### Required action
Beginning at the first line of the material, output each line exactly until you reach and include the line containing "Click the Finance section icon". Leave every picture out.

:: Dataset records

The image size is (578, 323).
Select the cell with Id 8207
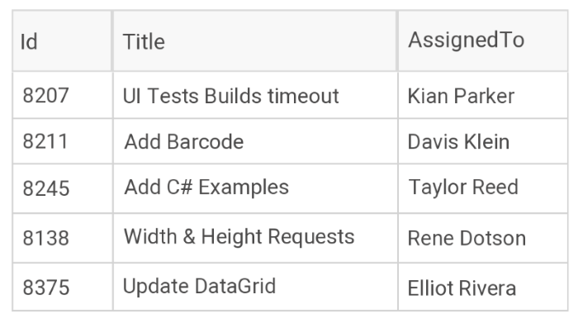click(63, 95)
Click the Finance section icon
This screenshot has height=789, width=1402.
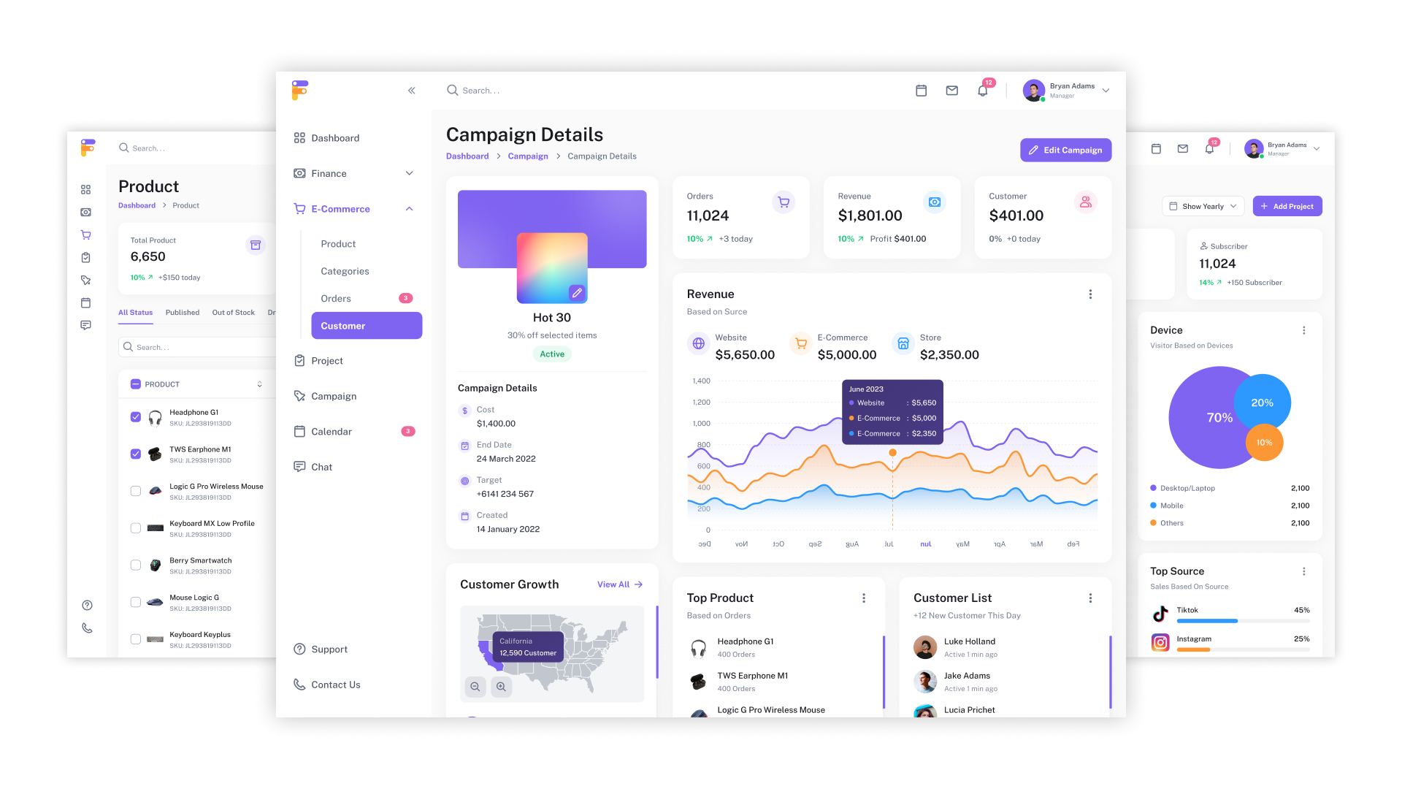tap(299, 173)
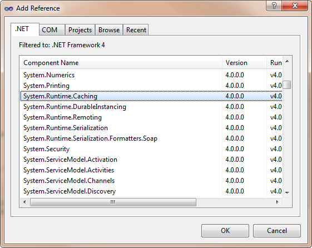Image resolution: width=312 pixels, height=248 pixels.
Task: Switch to the COM tab
Action: [49, 30]
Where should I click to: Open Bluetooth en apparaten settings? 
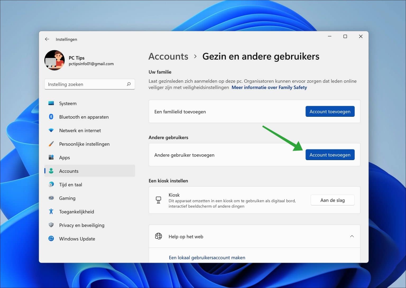click(51, 117)
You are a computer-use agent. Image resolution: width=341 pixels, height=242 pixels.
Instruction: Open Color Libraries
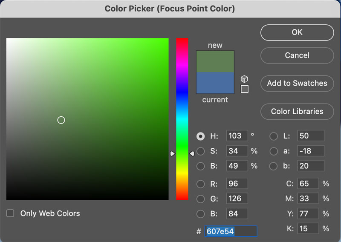pos(297,112)
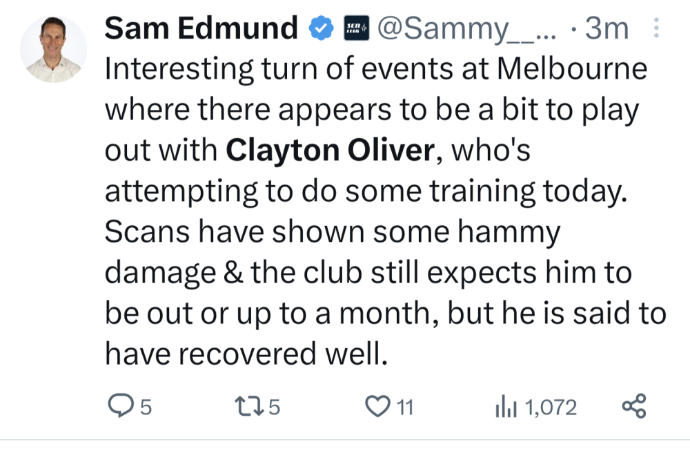
Task: Open the @Sammy__ handle link
Action: 466,29

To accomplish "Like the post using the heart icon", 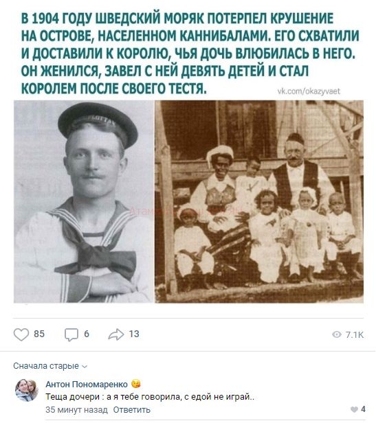I will 21,334.
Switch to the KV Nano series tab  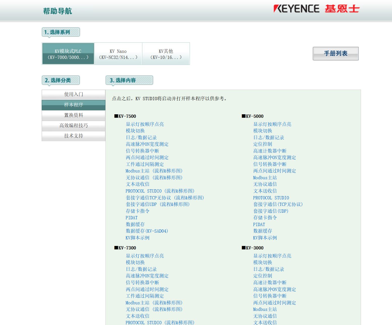tap(118, 54)

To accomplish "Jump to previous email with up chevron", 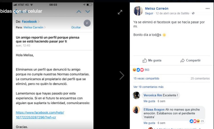I will click(x=79, y=11).
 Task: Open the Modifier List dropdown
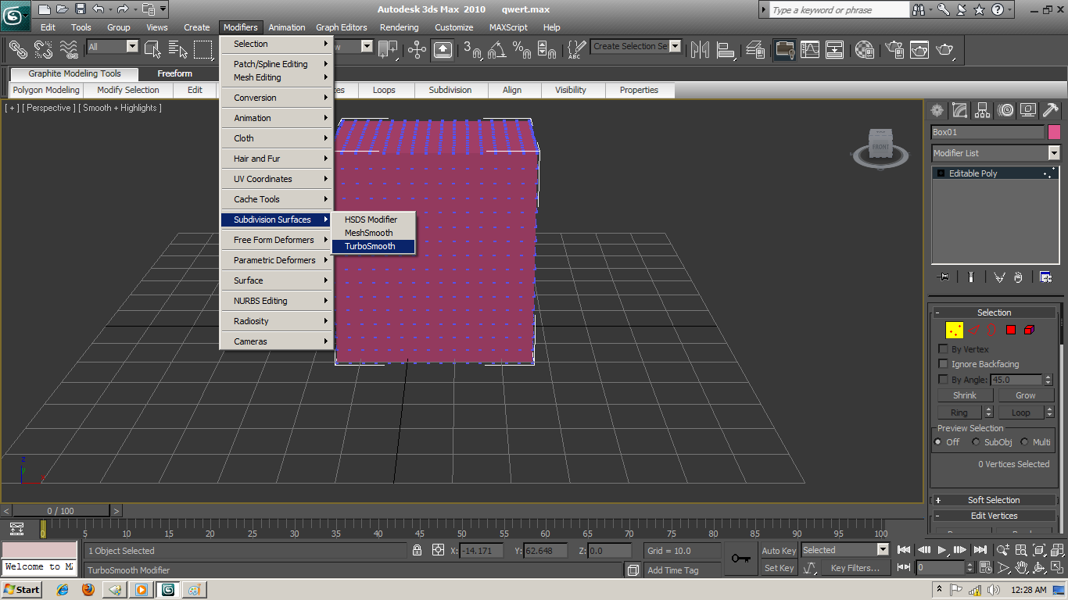1054,153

::::

### Answer
The image size is (578, 323).
Select the cell with Id 8207
click(63, 95)
Click the Finance section icon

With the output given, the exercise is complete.